GIVEN EXERCISE A> Can you repeat the awk post in full, word for word?

·····

2

Trying to capitalize the content of the files that match the filename pattern "_base.txt"; then output the results to another folder with the original filename plus the "_cap.txt" in the end.

I plan to do this through 3,000 files. So I am testing it on a few files at the moment.

First I was able to get the content capitalized. But all output results were not redirected.

BASE="/home/dir/input/"
find "$BASE" -type f -iname "*.txt" -exec awk '{print toupper($0)}' {} + 

Then I added the following, which allowed me to output to a new filename ended with "_cap.txt"

BASE="/home/dir/input/"
find "$BASE" -type f -iname "*_pv_bind_basefile.txt" -exec awk '{print toupper($0) >> (FILENAME "_cap.txt")}' {} +  

The problem showed up when I try to output to a specific folder

BASE="/home/dir/input/"
OUT_FOLDER="/home/dir/output/"
find "$BASE" -type f -iname "*_pv_bind_basefile.txt" -exec awk '{print toupper($0) >> ($OUT_FOLDER FILENAME "_cap.txt")}' {} +

I got the following error message

awk: illegal field $(), name "OUT_FOLDER" input record number 1, file /home/dir/input/TAB1.a1.001.txt source line number 1

I tried several iterations to output the files and failed miserably after a few hours...It must be some simple thing that I overlooked or not knowing how to do it. Any suggestions would be highly appreciated. Thank you.

·····

GIVEN EXERCISE B> In the rows, could you switch "Payment plans" to "Billing options" and give back only the lines from the one containing "Select the Доспева column header" up to and including the one containing "click(598, 451)", with everything else unchanged?

EXTRACTED ENTRIES>
·····

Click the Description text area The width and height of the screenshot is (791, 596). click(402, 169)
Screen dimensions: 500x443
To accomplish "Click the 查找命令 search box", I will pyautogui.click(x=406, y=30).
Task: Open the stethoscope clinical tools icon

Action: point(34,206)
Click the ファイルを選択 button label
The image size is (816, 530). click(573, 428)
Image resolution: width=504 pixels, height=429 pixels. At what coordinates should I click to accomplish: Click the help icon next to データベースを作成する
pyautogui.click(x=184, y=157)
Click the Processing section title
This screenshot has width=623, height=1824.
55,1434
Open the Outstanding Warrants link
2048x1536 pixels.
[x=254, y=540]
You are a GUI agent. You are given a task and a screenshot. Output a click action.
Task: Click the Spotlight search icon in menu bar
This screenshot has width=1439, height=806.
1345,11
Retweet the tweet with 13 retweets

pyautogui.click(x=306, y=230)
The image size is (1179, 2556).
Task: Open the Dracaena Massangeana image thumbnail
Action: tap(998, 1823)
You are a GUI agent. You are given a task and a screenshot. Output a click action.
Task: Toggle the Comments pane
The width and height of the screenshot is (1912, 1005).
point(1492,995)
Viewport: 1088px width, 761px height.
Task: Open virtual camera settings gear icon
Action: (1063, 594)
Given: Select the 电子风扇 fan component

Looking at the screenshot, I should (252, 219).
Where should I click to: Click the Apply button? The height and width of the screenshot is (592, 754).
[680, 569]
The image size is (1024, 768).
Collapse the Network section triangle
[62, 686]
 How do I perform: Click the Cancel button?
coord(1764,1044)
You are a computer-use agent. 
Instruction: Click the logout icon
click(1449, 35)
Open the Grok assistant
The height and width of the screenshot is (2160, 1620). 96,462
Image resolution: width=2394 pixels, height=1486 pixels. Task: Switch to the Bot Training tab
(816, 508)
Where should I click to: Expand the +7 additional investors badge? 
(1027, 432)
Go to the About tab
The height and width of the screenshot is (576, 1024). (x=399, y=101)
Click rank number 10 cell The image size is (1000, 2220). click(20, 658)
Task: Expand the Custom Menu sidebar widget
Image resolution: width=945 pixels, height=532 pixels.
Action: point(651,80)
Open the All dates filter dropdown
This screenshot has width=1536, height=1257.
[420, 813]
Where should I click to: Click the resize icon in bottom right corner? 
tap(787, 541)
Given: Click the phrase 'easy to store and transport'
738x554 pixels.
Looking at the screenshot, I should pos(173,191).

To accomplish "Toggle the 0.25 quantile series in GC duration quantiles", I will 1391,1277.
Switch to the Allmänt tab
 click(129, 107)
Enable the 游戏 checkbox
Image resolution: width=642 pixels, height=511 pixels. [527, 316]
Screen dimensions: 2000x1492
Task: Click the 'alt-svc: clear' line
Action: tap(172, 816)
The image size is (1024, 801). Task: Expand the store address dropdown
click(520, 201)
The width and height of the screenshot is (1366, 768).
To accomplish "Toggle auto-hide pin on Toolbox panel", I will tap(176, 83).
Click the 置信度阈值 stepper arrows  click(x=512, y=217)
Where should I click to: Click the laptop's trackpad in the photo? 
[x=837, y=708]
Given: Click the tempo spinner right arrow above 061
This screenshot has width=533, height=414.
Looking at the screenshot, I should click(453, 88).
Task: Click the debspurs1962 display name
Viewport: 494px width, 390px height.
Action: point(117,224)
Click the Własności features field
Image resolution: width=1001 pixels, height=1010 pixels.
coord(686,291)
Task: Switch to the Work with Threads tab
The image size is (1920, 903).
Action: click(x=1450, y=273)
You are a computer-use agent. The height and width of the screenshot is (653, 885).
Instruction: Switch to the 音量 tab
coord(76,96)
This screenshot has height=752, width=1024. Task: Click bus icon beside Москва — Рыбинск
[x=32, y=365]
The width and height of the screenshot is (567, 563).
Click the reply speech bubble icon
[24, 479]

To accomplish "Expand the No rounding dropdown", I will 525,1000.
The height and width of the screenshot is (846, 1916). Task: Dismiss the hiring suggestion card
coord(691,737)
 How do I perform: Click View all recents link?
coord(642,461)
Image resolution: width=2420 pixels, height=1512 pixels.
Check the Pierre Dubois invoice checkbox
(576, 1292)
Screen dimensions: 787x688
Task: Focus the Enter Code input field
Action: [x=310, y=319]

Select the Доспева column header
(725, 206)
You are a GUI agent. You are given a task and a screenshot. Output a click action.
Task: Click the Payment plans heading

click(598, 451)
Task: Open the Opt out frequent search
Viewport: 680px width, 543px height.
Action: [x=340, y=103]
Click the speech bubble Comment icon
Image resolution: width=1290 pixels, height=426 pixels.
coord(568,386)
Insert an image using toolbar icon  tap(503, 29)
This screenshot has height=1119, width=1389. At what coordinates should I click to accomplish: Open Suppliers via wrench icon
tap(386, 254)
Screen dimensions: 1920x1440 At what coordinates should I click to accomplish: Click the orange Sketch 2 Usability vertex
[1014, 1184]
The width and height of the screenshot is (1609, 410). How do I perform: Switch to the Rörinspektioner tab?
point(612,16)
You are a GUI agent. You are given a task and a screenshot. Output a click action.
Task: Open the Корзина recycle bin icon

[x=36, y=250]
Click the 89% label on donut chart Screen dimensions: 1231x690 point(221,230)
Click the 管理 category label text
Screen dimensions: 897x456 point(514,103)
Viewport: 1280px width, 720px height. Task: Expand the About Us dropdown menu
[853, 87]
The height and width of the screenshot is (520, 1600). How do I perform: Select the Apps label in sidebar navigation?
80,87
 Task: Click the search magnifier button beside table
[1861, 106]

·····

EXERCISE ANSWER A>
2

Trying to capitalize the content of the files that match the filename pattern "_base.txt"; then output the results to another folder with the original filename plus the "_cap.txt" in the end.

I plan to do this through 3,000 files. So I am testing it on a few files at the moment.

First I was able to get the content capitalized. But all output results were not redirected.

BASE="/home/dir/input/"
find "$BASE" -type f -iname "*.txt" -exec awk '{print toupper($0)}' {} + 

Then I added the following, which allowed me to output to a new filename ended with "_cap.txt"

BASE="/home/dir/input/"
find "$BASE" -type f -iname "*_pv_bind_basefile.txt" -exec awk '{print toupper($0) >> (FILENAME "_cap.txt")}' {} +  

The problem showed up when I try to output to a specific folder

BASE="/home/dir/input/"
OUT_FOLDER="/home/dir/output/"
find "$BASE" -type f -iname "*_pv_bind_basefile.txt" -exec awk '{print toupper($0) >> ($OUT_FOLDER FILENAME "_cap.txt")}' {} +

I got the following error message

awk: illegal field $(), name "OUT_FOLDER" input record number 1, file /home/dir/input/TAB1.a1.001.txt source line number 1

I tried several iterations to output the files and failed miserably after a few hours...It must be some simple thing that I overlooked or not knowing how to do it. Any suggestions would be highly appreciated. Thank you.

EXERCISE ANSWER B>
Select the Доспева column header
(725, 206)
You are a GUI agent. You are given a task and a screenshot. Output a click action.
Task: Click the Billing options heading

click(598, 451)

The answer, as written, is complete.